■ **TASK PROMPT**
Copy the lines verbatim, from the line that contains "You are a computer-use" through the line that contains "Action: pyautogui.click(x=634, y=11)", both included, leaving the pictures out.

■ **DATA TO USE**
◆ ◆ ◆ ◆ ◆
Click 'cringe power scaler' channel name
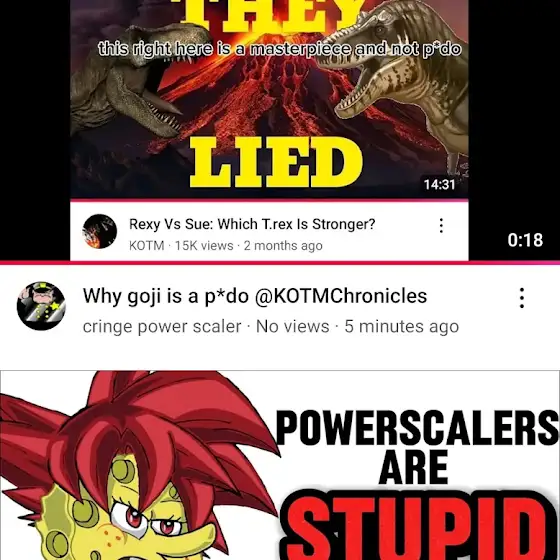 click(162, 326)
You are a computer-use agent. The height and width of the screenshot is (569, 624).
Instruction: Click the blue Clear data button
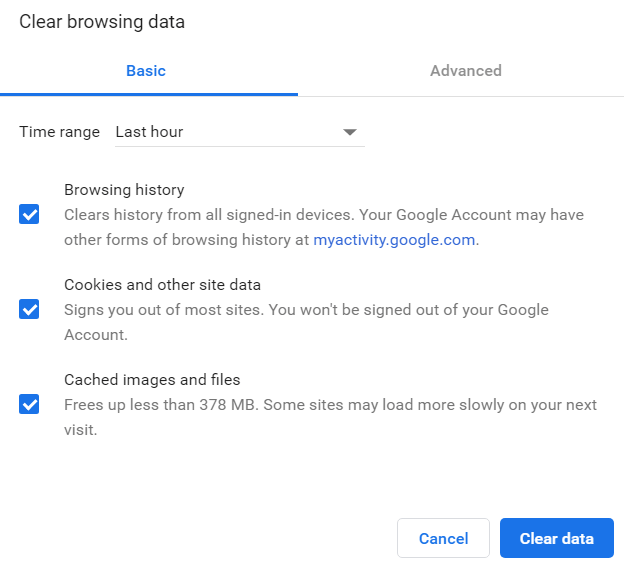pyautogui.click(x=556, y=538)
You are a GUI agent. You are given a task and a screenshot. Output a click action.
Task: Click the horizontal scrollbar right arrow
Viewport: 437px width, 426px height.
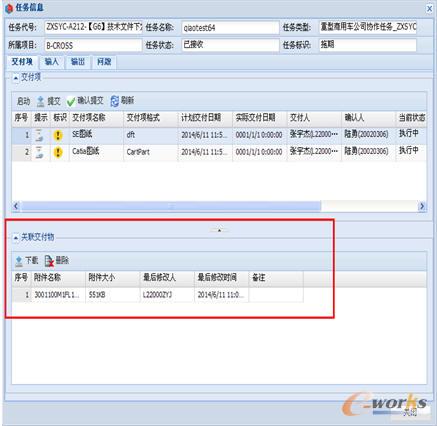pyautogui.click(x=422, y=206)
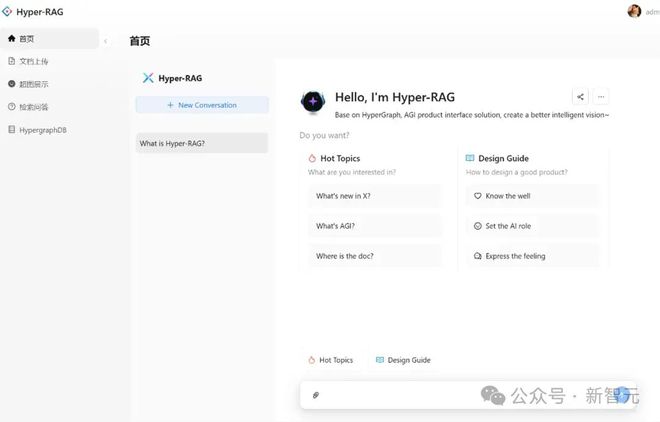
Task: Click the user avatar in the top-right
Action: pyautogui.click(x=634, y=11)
◆ ◆ ◆ ◆ ◆
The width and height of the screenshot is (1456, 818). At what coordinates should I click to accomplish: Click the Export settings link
◆ ◆ ◆ ◆ ◆
■ **RESULT**
You are a computer-use agent. The height and width of the screenshot is (569, 624).
Instruction: Click the blue Clear data button
pyautogui.click(x=556, y=538)
You are a GUI agent. You are given a task and a screenshot. Output a click action.
Task: Click the horizontal scrollbar right arrow
Viewport: 437px width, 426px height.
pyautogui.click(x=422, y=206)
Task: Click the user avatar in the top-right
Action: pyautogui.click(x=634, y=11)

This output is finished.